Stored data entries
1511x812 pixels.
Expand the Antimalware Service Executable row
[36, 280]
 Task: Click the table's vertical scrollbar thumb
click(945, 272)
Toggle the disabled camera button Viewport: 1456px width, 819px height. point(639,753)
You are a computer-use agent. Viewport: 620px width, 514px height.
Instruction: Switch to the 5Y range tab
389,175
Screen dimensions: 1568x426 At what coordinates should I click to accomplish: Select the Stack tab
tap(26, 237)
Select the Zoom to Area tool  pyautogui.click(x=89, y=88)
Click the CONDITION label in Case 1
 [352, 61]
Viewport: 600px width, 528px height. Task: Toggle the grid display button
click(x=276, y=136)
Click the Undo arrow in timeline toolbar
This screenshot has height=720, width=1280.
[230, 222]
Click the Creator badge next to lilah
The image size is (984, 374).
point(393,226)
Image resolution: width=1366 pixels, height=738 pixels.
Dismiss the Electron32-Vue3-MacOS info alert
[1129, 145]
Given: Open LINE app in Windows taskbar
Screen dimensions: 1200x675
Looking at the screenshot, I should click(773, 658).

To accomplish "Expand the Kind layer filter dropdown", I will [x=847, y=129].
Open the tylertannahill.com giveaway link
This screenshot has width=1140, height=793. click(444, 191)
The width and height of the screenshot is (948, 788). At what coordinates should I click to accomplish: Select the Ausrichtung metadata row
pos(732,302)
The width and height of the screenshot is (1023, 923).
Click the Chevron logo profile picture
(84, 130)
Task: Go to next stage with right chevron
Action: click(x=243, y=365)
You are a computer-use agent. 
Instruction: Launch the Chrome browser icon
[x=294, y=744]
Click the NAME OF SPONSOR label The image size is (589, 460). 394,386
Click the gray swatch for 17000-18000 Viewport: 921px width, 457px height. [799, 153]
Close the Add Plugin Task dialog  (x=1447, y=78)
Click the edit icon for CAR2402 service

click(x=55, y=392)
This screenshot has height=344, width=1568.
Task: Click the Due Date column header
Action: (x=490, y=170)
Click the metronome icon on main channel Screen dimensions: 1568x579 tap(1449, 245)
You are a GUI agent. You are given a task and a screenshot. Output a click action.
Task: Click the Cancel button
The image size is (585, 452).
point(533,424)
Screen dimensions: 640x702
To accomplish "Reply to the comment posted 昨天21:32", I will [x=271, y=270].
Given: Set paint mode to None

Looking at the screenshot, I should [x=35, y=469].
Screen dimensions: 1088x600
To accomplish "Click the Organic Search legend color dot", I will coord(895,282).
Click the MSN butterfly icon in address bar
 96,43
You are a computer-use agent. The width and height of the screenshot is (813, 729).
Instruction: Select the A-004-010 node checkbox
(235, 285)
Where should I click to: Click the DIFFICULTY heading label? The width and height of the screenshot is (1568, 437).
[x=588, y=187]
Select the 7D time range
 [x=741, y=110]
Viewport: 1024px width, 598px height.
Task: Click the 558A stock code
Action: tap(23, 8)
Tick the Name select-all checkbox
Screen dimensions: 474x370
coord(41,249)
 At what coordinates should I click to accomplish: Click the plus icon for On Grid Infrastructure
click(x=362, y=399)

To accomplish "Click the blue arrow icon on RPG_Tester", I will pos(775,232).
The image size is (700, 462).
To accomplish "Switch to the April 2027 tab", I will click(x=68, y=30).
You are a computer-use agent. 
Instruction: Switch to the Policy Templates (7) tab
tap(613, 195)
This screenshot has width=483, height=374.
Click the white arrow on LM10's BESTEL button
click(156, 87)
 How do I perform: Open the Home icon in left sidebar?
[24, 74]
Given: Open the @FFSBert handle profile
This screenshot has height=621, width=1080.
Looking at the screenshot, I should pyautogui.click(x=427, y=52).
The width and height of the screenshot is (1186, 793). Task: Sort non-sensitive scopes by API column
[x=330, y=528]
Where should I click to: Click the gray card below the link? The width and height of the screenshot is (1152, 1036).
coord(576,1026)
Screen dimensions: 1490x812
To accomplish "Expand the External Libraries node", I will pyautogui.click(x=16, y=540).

= Action item =
Repeat each of the records exactly as written.

= Solved problem =
1511x812 pixels.
Expand the Antimalware Service Executable row
[36, 280]
 Task: Click the table's vertical scrollbar thumb
click(945, 272)
Toggle the disabled camera button Viewport: 1456px width, 819px height. point(639,753)
You are a computer-use agent. Viewport: 620px width, 514px height.
Instruction: Switch to the 5Y range tab
389,175
Screen dimensions: 1568x426 At what coordinates should I click to accomplish: Select the Stack tab
tap(26, 237)
Select the Zoom to Area tool  pyautogui.click(x=89, y=88)
Click the CONDITION label in Case 1
 [352, 61]
Viewport: 600px width, 528px height. Task: Toggle the grid display button
click(x=276, y=136)
Click the Undo arrow in timeline toolbar
This screenshot has height=720, width=1280.
[230, 222]
Click the Creator badge next to lilah
The image size is (984, 374).
point(393,226)
Image resolution: width=1366 pixels, height=738 pixels.
Dismiss the Electron32-Vue3-MacOS info alert
[1129, 145]
Given: Open LINE app in Windows taskbar
Screen dimensions: 1200x675
Looking at the screenshot, I should click(773, 658).

To accomplish "Expand the Kind layer filter dropdown", I will [x=847, y=129].
Open the tylertannahill.com giveaway link
This screenshot has width=1140, height=793. click(444, 191)
The width and height of the screenshot is (948, 788). At what coordinates should I click to accomplish: Select the Ausrichtung metadata row
pos(732,302)
The width and height of the screenshot is (1023, 923).
Click the Chevron logo profile picture
(84, 130)
Task: Go to next stage with right chevron
Action: click(x=243, y=365)
You are a computer-use agent. 
Instruction: Launch the Chrome browser icon
[x=294, y=744]
Click the NAME OF SPONSOR label The image size is (589, 460). 394,386
Click the gray swatch for 17000-18000 Viewport: 921px width, 457px height. [799, 153]
Close the Add Plugin Task dialog  (x=1447, y=78)
Click the edit icon for CAR2402 service

click(x=55, y=392)
This screenshot has height=344, width=1568.
Task: Click the Due Date column header
Action: (x=490, y=170)
Click the metronome icon on main channel Screen dimensions: 1568x579 tap(1449, 245)
You are a GUI agent. You are given a task and a screenshot. Output a click action.
Task: Click the Cancel button
The image size is (585, 452).
point(533,424)
Screen dimensions: 640x702
To accomplish "Reply to the comment posted 昨天21:32", I will [x=271, y=270].
Given: Set paint mode to None

Looking at the screenshot, I should [x=35, y=469].
Screen dimensions: 1088x600
To accomplish "Click the Organic Search legend color dot", I will coord(895,282).
Click the MSN butterfly icon in address bar
 96,43
You are a computer-use agent. The width and height of the screenshot is (813, 729).
Instruction: Select the A-004-010 node checkbox
(235, 285)
Where should I click to: Click the DIFFICULTY heading label? The width and height of the screenshot is (1568, 437).
[x=588, y=187]
Select the 7D time range
 [x=741, y=110]
Viewport: 1024px width, 598px height.
Task: Click the 558A stock code
Action: tap(23, 8)
Tick the Name select-all checkbox
Screen dimensions: 474x370
coord(41,249)
 At what coordinates should I click to accomplish: Click the plus icon for On Grid Infrastructure
click(x=362, y=399)

To accomplish "Click the blue arrow icon on RPG_Tester", I will pos(775,232).
The image size is (700, 462).
To accomplish "Switch to the April 2027 tab", I will click(x=68, y=30).
You are a computer-use agent. 
Instruction: Switch to the Policy Templates (7) tab
tap(613, 195)
This screenshot has width=483, height=374.
Click the white arrow on LM10's BESTEL button
click(156, 87)
 How do I perform: Open the Home icon in left sidebar?
[24, 74]
Given: Open the @FFSBert handle profile
This screenshot has height=621, width=1080.
Looking at the screenshot, I should pyautogui.click(x=427, y=52).
The width and height of the screenshot is (1186, 793). Task: Sort non-sensitive scopes by API column
[x=330, y=528]
Where should I click to: Click the gray card below the link? The width and height of the screenshot is (1152, 1036).
coord(576,1026)
Screen dimensions: 1490x812
To accomplish "Expand the External Libraries node", I will pyautogui.click(x=16, y=540).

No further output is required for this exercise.